Os envolvidos no esquema de desvio de recursos públicos destinados à educação de Jequié, que foi alvo de operação da Polícia Federal (PF), na manhã desta terça-feira (5), podem pegar no mínimo oito anos de prisão, segundo a Controladoria-Geral da União na Bahia (CGU). Os acusados vão responder por peculato, associação criminosa, inserção de dados falsos em sistema previdenciário e eliminação de documento público.

Entre os alvos da operação está uma ex-vereadora da cidade. Ela e dois empresários, proprietários da empresa terceirizada que contratava os funcionários fantasmas, foram ouvidos na sede da PF em Vitória da Conquista, nesta terça. Dois sobrinhos da ex-vereadora, que eram funcionários fantasmas, foram ouvidos em Salvador. Nenhum nome foi divulgado.

O secretário de Educação da época em que as os contratos foram assinados também deve ser ouvido, além dos vereadores. Os contratos foram feitos em 2013, prorrogados e ainda continuam em vigor.

O próximo passos da PF e da CGU, na segunda fase da Operação Melinoe, é analisar o material apreendido, bem como os dados bancários dos investigados que vão chegar com ordem judicial. A partir daí, a PF vai investigar qual a destinação do dinheiro proveniente do esquema, além de esclarecer quem são os funcionários que trabalham, com base em uma comparação das listas reais de pagamento e frequência, com as listas da Secretaria de Educação.

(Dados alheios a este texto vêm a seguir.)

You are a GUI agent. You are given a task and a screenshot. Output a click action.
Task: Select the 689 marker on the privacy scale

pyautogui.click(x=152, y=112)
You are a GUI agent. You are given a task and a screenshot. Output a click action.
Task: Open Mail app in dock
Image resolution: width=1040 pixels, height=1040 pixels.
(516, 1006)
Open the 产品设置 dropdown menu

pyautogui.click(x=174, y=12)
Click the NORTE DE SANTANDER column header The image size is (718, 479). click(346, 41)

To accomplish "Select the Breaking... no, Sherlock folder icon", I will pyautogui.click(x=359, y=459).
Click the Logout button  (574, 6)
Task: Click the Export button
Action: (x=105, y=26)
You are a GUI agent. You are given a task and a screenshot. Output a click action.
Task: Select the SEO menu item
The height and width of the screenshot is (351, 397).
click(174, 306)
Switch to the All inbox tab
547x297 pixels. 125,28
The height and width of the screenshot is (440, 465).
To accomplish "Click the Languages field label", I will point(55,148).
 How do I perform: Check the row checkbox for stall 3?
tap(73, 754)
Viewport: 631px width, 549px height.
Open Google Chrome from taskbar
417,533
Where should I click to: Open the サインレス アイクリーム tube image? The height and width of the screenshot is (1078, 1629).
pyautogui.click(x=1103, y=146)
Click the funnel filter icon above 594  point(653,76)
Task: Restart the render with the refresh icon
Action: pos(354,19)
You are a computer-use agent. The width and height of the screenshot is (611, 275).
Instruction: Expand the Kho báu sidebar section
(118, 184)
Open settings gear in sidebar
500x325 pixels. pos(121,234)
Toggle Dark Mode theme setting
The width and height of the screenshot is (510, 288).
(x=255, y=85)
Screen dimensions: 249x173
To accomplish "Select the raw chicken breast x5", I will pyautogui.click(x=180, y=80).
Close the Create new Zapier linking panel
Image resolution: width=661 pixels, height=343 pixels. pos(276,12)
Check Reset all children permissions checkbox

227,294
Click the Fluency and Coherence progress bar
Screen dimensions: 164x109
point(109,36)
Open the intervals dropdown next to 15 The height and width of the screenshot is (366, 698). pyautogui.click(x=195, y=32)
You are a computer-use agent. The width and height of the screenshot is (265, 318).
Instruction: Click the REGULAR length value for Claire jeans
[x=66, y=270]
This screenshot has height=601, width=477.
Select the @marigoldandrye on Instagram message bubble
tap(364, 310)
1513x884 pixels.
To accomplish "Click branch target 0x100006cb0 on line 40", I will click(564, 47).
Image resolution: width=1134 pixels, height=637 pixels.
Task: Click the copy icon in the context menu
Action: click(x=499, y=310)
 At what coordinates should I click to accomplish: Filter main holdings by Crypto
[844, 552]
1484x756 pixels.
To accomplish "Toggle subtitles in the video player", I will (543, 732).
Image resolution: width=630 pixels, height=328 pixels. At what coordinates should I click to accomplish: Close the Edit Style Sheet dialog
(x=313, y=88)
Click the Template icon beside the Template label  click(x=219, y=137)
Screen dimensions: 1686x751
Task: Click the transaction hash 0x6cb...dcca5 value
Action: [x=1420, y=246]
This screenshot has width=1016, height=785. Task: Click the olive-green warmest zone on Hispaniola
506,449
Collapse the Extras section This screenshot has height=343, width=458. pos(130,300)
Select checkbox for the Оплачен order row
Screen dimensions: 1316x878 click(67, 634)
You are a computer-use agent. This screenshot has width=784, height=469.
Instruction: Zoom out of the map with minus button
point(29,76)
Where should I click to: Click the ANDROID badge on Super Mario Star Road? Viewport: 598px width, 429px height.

De acordo com as informações divulgadas, a empresa terceirizada, que contratou funcionários fantasmas, recebeu do município de Jequié, entre 2013 e 2017, cerca de R$ 63 milhões. Deste total, R$ 7 milhões já foram identificados como recursos federais, especificamente de Precatórios do Fundef recebido pelo município. A PF estima um prejuízo aos cofres públicos de mais de R$ 1,5 milhão, só no ano de 2017.